■ DATA SHOWN
::::::
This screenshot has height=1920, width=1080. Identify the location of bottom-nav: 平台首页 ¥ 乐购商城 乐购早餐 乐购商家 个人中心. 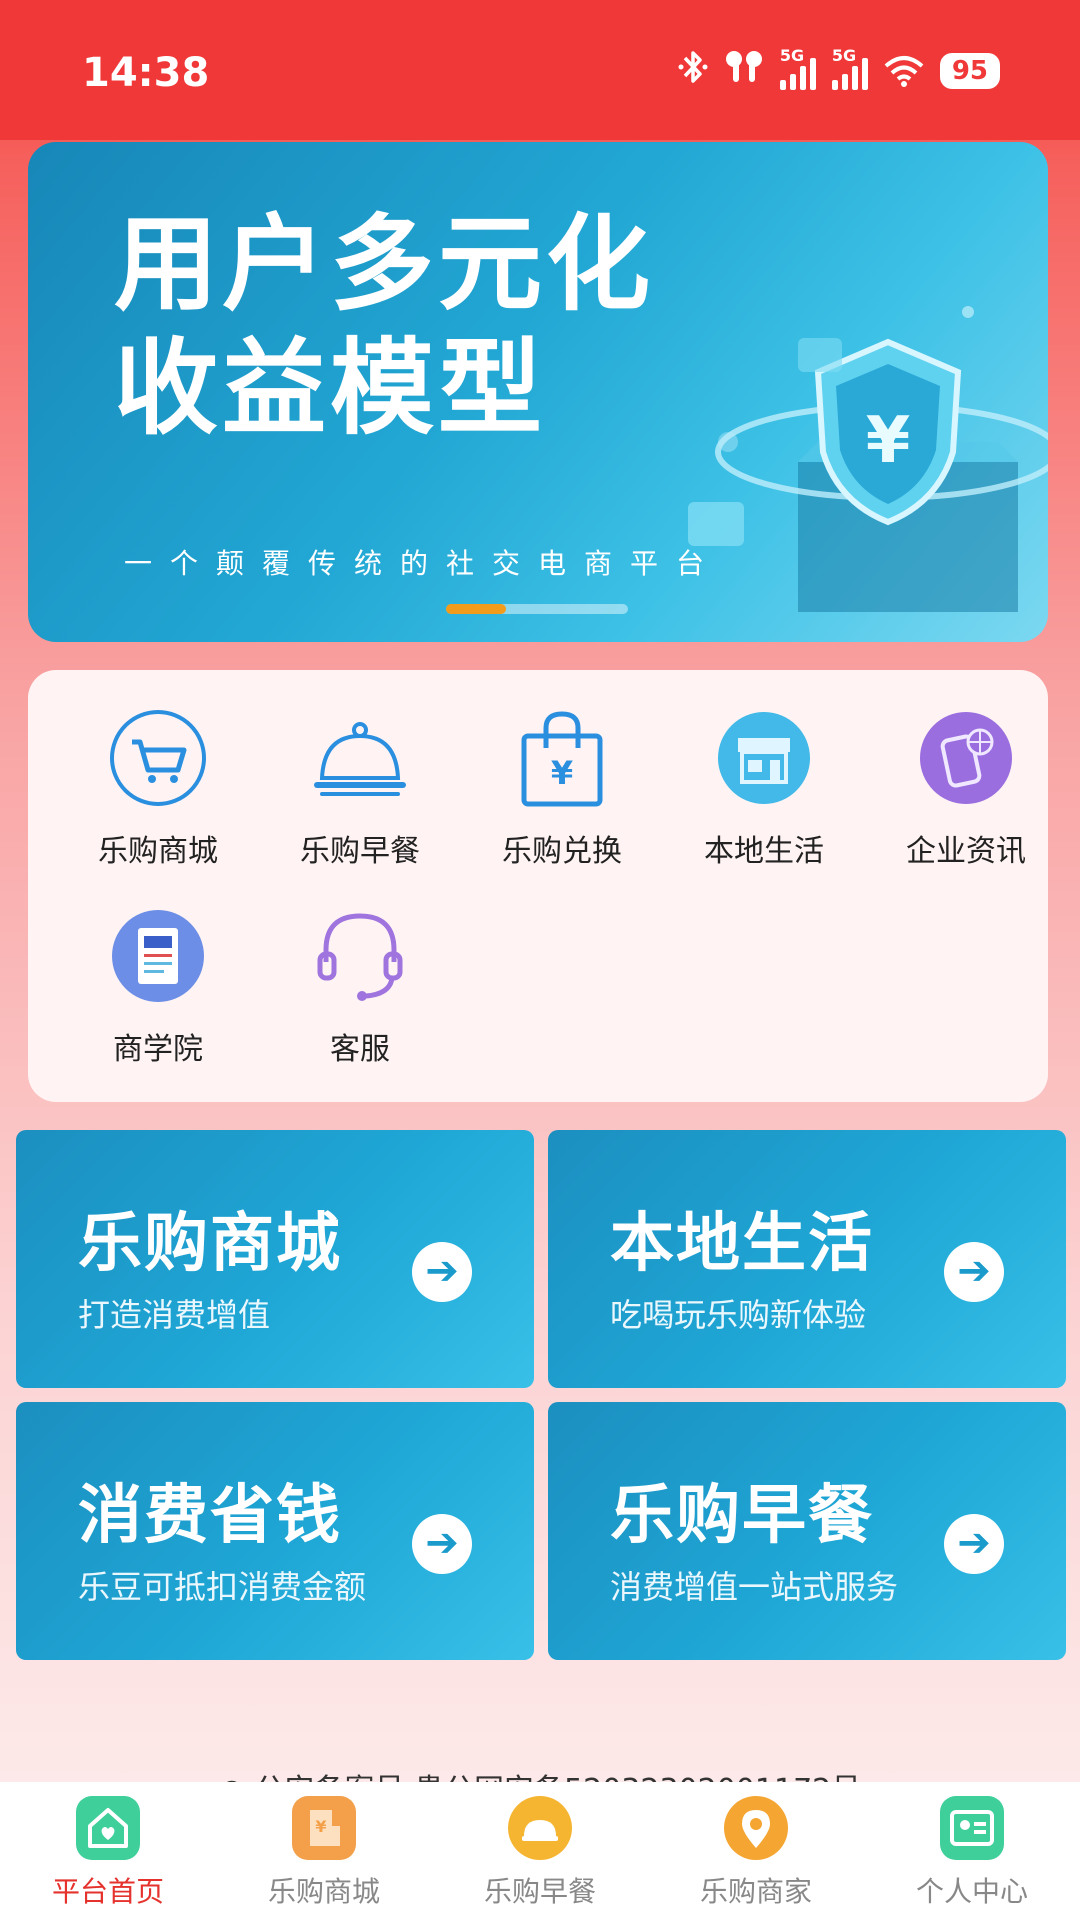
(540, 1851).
::::::
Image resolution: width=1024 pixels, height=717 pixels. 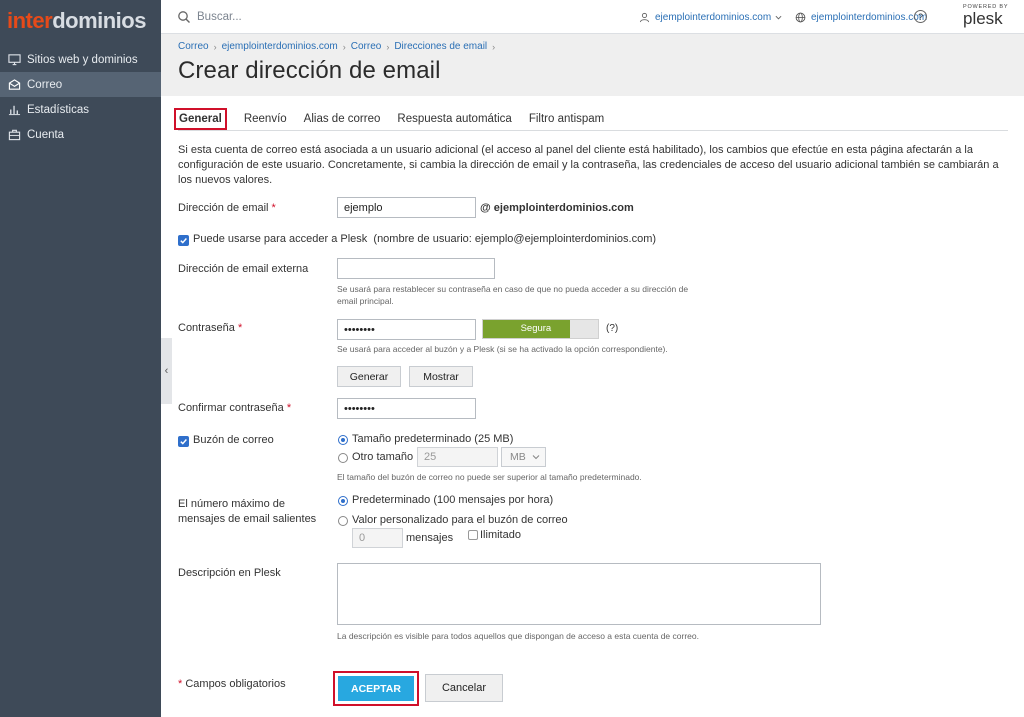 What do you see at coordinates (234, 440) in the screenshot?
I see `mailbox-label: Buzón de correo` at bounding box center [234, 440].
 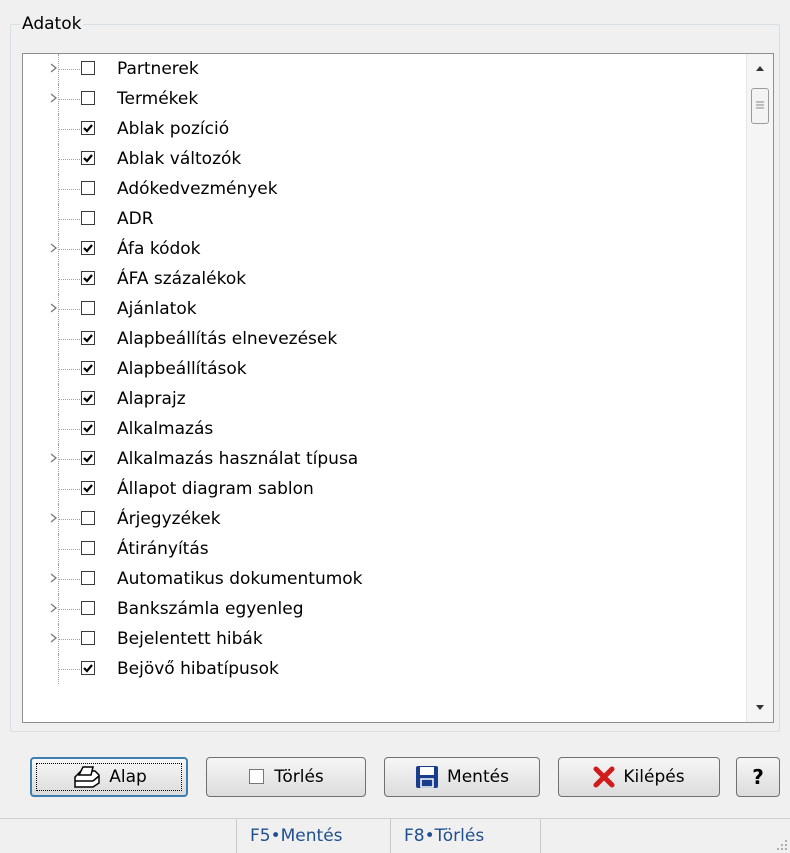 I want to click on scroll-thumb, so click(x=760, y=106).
::::::
■ TASK TO CARRY OUT
Rewrite the rows in the stretch from the one containing "This screenshot has" through the one containing "(540, 1851).", putting "navigation-bar" in place of "bottom-nav" and keeping everything else unchanged. Leave the pictures out of your answer.

■ OUTPUT FOR THIS TASK
This screenshot has height=1920, width=1080. Identify the location of navigation-bar: 平台首页 ¥ 乐购商城 乐购早餐 乐购商家 个人中心. 
(540, 1851).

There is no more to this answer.